After completing an exam this morning, the Spring 2013 is officially wrapped up and the time of year I affectionately refer to as “summer” is here. Summer for a graduate student is not the same as summer is for an undergraduate student. This is a concept lost on many people, including my mother. For a graduate student, summer is the time they have to delve into their research without the distractions of classes and (usually) teaching responsibilities. This is when dissertation topics are developed (but rarely proposed—after all, your advisor often needs a vacation, too!), field work is completed with reckless abandon, and we often carry our laptops and books outside and enjoy a campus virtually devoid of the otherwise ubiquitous undergraduate student.

My plans for the summer are to do much of the data collection for my dissertation. I may even kindly solicit the help of you, my blog readers, for parts of this data collection. I’m also working on proposals and still that big project that pays the bills. That other thing that many do not understand, if you are a funded graduate student, school more resembles work. Despite the fact a schedule similar to a 5-day work week is adhered to, over the summer there are a few opportunities for a long weekend adventure or two (or five?).

I’ve had a few ideas (fantasies?) for summer adventures, for those more experienced, I’d love to hear what you have to think or suggest:

The Delmarva Peninsula and the Chesapeake Bay Bridge/Tunnel: Any bridge where locals make piles of money driving folks from out of town across (because it’s long, high up, and freaks people out) sounds like something I must check out. As for the Eastern Shore of Maryland (and the neighboring bit of Virginia), like with Western Maryland, you don’t hear much about it. It seems like a quiet, pleasant place (except possibly for Ocean City on a hot July day).

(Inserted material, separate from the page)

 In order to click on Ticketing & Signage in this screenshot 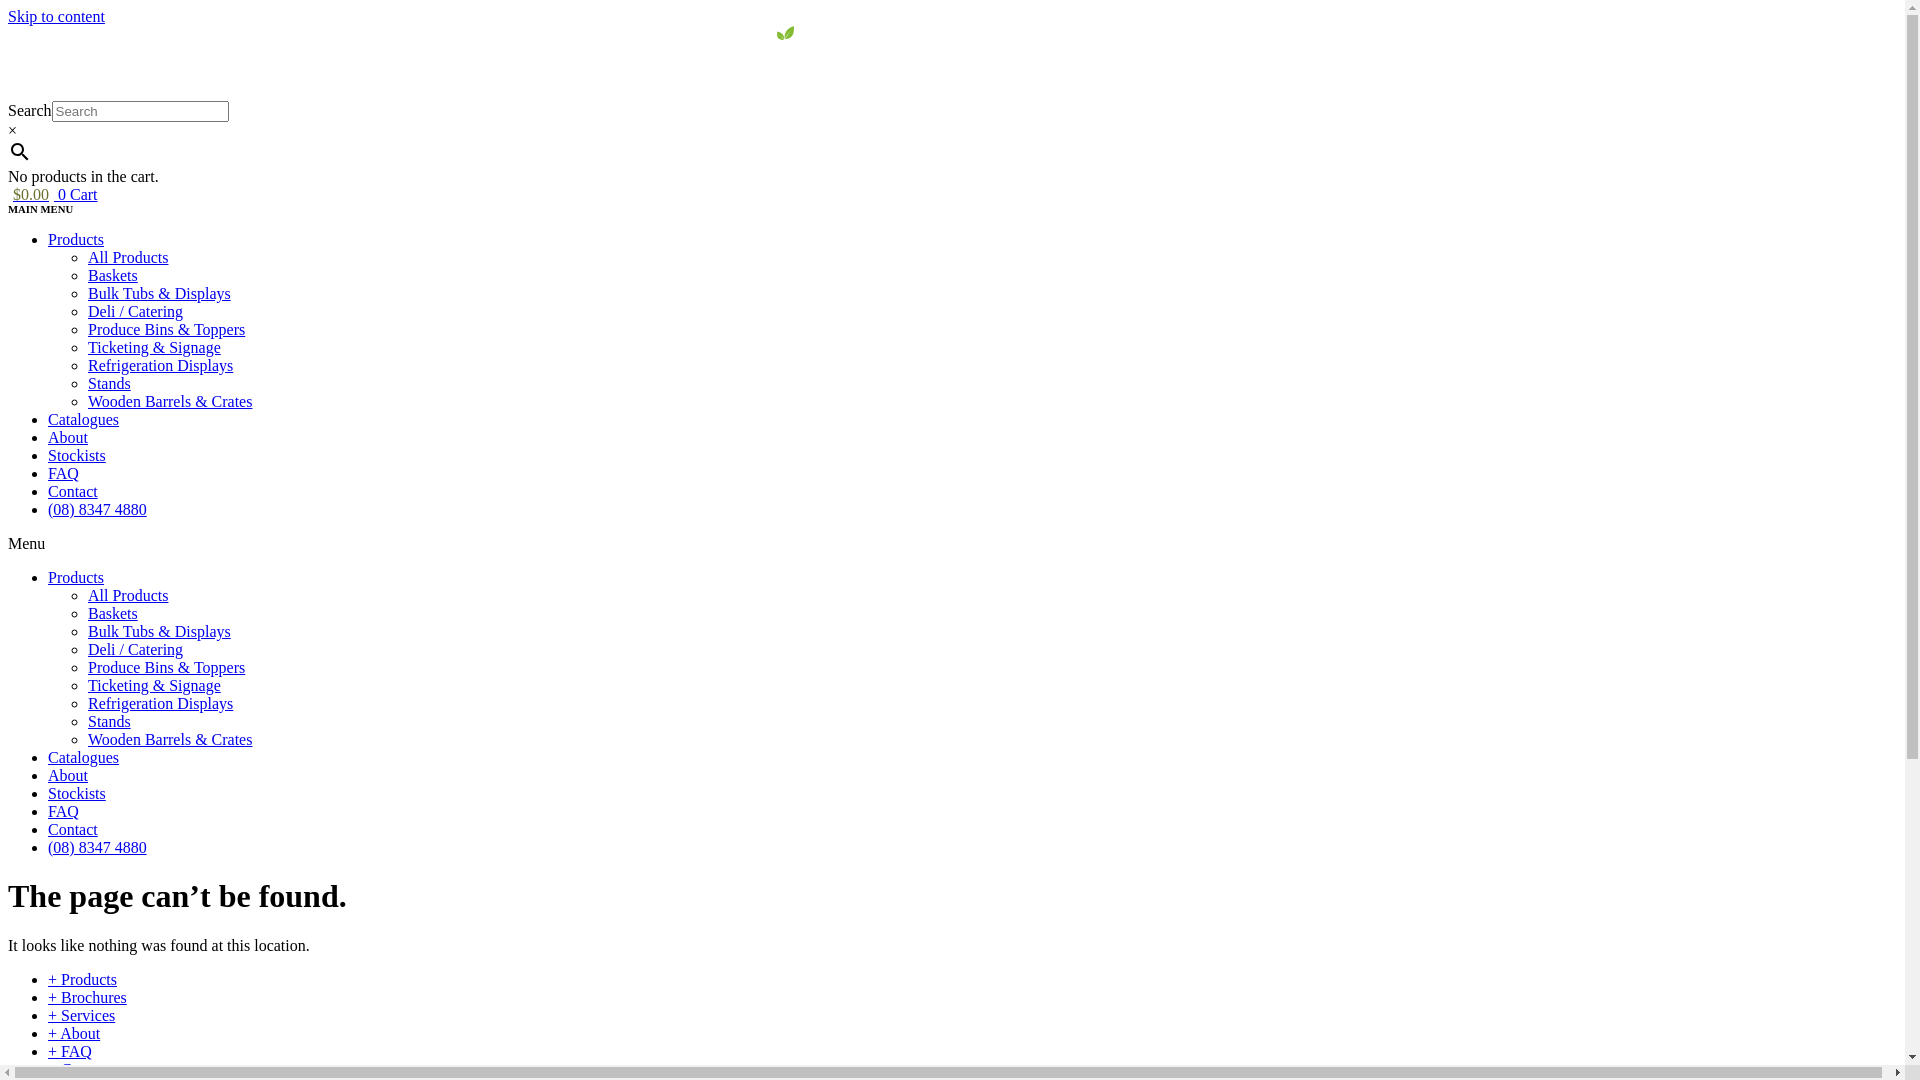, I will do `click(154, 348)`.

Kill Devil Hills, North Carolina: I’ve had the opportunity to explore other areas of this state, but I’d like to see where it was that North Carolina became first in flight. I hear the beach is nice, too, but beaches are far more ubiquitous than the first controlled, powered airplane flight. I feel like it would have the same kind of strange ambiance as discovering where Marconi transmitted the first telegraph from the US to England. Though, I can’t imagine getting the solitude of the Cape in October on a North Carolina beach in a warm month.

Paddling Stonewall Jackson Lake: Earlier this year, when it was particularly frigid out, Chris and I spent a wonderful night at the Stonewall Jackson Resort (near Weston, WV), which sits right on the lake. At that point we also learned that, included in the room rate, are several recreational opportunities, including kayaks. I would love little more than to spend a day on the lake (with A LOT of sunscreen!) pulling up on the little islands and peninsulas beyond the reach of walking men… and it’s just incredibly beautiful out here.

Camping at Rocky Gap State Park: As a kid, the idea of camping sounded like some kind of hell. Yet, over the past few years, as I’ve assimilated into Appalachian living, the idea sounds more and more appealing. So I’ve reserved a cabin for what I’m calling “baby camping.” I use the term because it is a cabin with electric and it’s across the lake from a resort. Though, given we’re going with coolers full of meat with plans to grill, I think I’ll survive.

Tubing on the Shenandoah River: I tried tubing on the Juniata River in Mifflin County, PA last year. It got off to a rocky start when I did a really lousy job of getting myself into the tube (and consequently slamming my knee on the bottom of the river—slick granite—leading to a few months of physical therapy). Though once I got going, I had a great time. The biggest surprise was the amount of pain my whole body was in the next morning. I’ve really made tubing sound freaking miserable, but I would like to do it again, and I’d like to do it in a nice, clean river like the Shenandoah around Front Royal/Luray and all that good stuff.

I believe it was the month of July last year where on four consecutive Saturdays I signed some kind of liability waiver that used the word “death” multiple times. It was a pretty good month. I’d do that again.